[Data on locating visible targets]
* * *

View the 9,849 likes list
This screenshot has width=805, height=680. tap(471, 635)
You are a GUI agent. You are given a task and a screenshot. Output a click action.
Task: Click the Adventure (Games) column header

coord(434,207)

* * *

◆ Task directions
Can you rewrite these lines with "column title" in place of "column header" and nothing else changed?

◆ Result for this task
View the 9,849 likes list
This screenshot has width=805, height=680. tap(471, 635)
You are a GUI agent. You are given a task and a screenshot. Output a click action.
Task: Click the Adventure (Games) column title

coord(434,207)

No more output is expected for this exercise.